Chapter 6
There are three battalions in the force attacking Beach Red,
plus complements of artillery, combat engineers and
mmmseveral armored elements.
The detachment is to advance to a designated assembly point,
dig in and wait for further orders to push on.
Your platoon is deployed to right and left of you
in open-squad columns, with six feet between each man.
Everyone is tense and soberly dignified — like a solemn procession
of the Benevolent and Protective Order of the Sweaty Palm.
Up ahead, Yanks appear and vanish between clots of vegetation,
and rifles extend their sharp-nailed fingers and crack their knuckles.
Fierce rebuttals result and machine guns cry out, "Da-da-dat! Da-da-dat!"
the Garand exclaims "Kapow!" and the 4.2" mortar adds "Palot!"
while the bazooka terminates the discussion with an irrefutable "Phoosh!"

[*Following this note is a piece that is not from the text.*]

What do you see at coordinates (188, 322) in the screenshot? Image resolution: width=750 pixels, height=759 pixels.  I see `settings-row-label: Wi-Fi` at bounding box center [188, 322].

Your brain is a pincushion stuck full of pricking reminders.
Get on the ball! Look around for cover and concealment!
Think of what you're going to shoot at. Think! Think!
Will you know a Japan when you see the bastard?
What did that intelligence officer say on board the ship?
He said that you could expect anything. Anything at all.
Okay, so it's anything. Anything that's about five feet three,
wearing a pair of shorts and maybe a speckled shirt
or pajamas or maybe a full uniform or maybe nothing.
Anything that's stocky of build, with almost no perceptible waistline,
that moves around with a shuffle rather than a stride
and that has rubber-soled canvas shoes on its feet
in which the big toe is separated from the others.
Anything with yellow skin inclined toward hairiness, and buckteeth
and a pair of squinting eyes slanted toward the nose
and characteristic odor like the smell of wild animals.
Watch it! There is a spurt of Japanese rifle fire
and Bill Shearer, off to one side, staggers and crumples.
Private Whitney shouts, "The goddamn sons of bitches are underground!"
and you drop on your face, clinging to earth.
Don't move. Don't lift your head. Japs usually fire high.
Your belly deflates itself and lies flat against your backbone.
You hear bullets slashing leaves and ripping bark from trees
and the slugs penetrate the wood with a vibrant sound
and you wonder if it is the same with flesh.
Listen. Can you tell where the shots are coming from?
Your helmet has fallen over your eyes. Raise it slightly.
Look around. See that pile of coconut fronds over there?
That's it! Watch it quiver with muzzle recoil. That's it!
Lloyd, on your right, fumbles for a hand grenade and
his voice is grated, "Let's blast 'em! Let's blast 'em!"
Your fingers feel along your waist and extract a grenade,
pressing the release lever against your hand. Get set now.
Twist your neck. Take out the pin with your teeth.
Loosen the lever. Prop yourself up with a stiff arm
and toss it wide. Watch it arch end over end,
merging with others thrown simultaneously toward the heap of rubble.
They land near the target. One rolls a few feet.
Then they explode and the doors of hell clang open.
The men are up, rushing forward with their pieces poised.
A dark silhouette squirms from the hole and wriggles away,
and rifles count quicktime cadence. It slumps and lies still.
Egan reaches the debris of the position and he pukes.
Others stand staring with their mouths open and eyes glazed.
You feel ill and fevered and reality has become hallucination
And hallucination is the only thing that has become real.
You have stumbled into history and can't get out.